Assignment —
Your answer should hold every line of the records below that contains the string "Given".

Data section —
● ● ● ● ● ● ●

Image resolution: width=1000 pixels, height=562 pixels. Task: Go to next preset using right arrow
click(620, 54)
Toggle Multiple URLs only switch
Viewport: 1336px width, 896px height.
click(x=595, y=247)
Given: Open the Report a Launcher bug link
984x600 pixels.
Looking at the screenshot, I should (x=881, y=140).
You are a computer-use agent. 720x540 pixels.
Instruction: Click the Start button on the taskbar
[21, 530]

● ● ● ● ● ● ●

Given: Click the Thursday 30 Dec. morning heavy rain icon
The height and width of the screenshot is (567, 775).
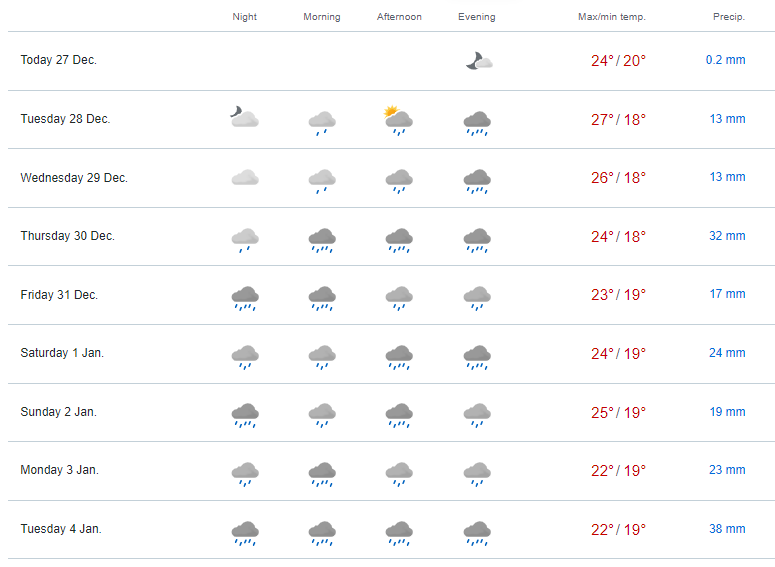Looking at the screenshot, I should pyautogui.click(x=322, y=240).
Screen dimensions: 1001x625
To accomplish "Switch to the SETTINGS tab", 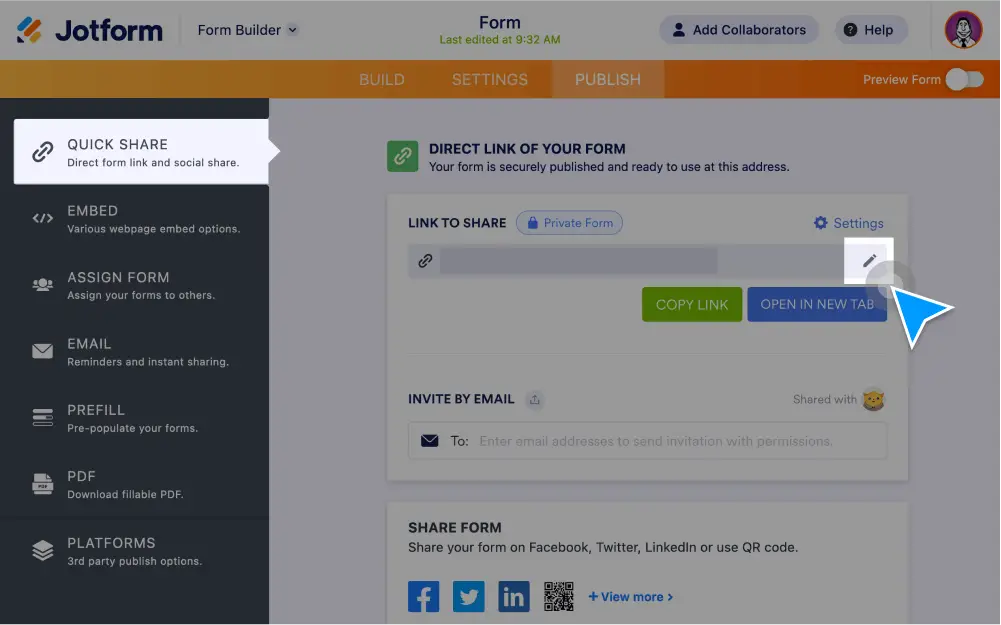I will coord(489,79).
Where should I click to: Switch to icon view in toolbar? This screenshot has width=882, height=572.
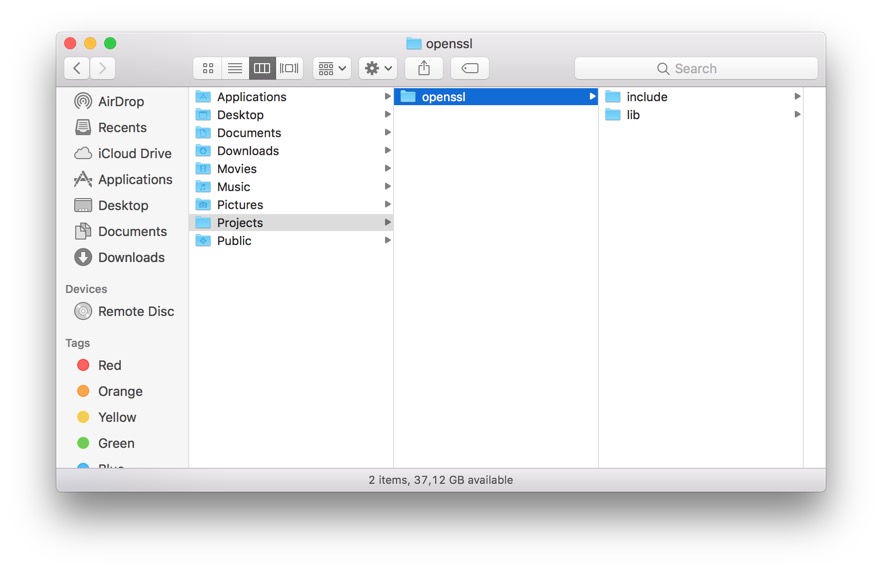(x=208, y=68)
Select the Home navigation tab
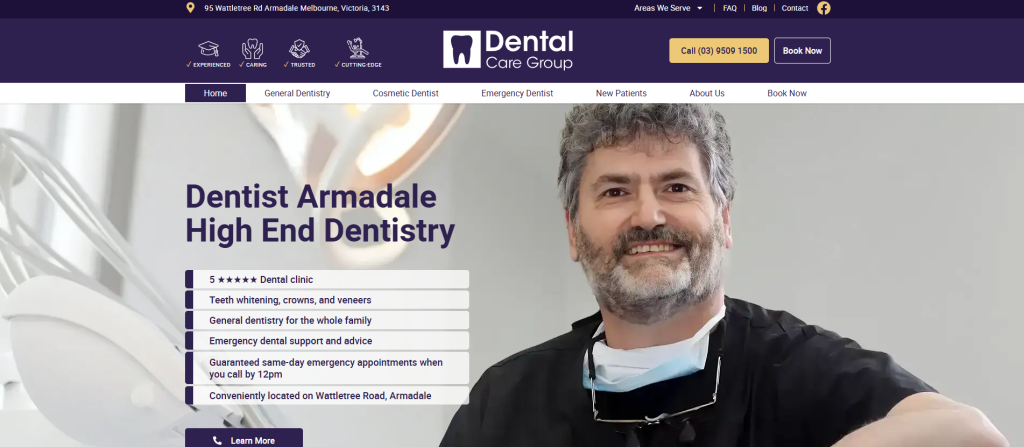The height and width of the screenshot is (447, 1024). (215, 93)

● ● ● ● ● ● ●

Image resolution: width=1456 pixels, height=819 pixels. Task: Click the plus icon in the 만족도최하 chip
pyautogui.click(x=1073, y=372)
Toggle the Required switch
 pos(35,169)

● ● ● ● ● ● ●

Response area —
Given: Open the Report a Launcher bug link
Given: Click the Thursday 30 Dec. morning heavy rain icon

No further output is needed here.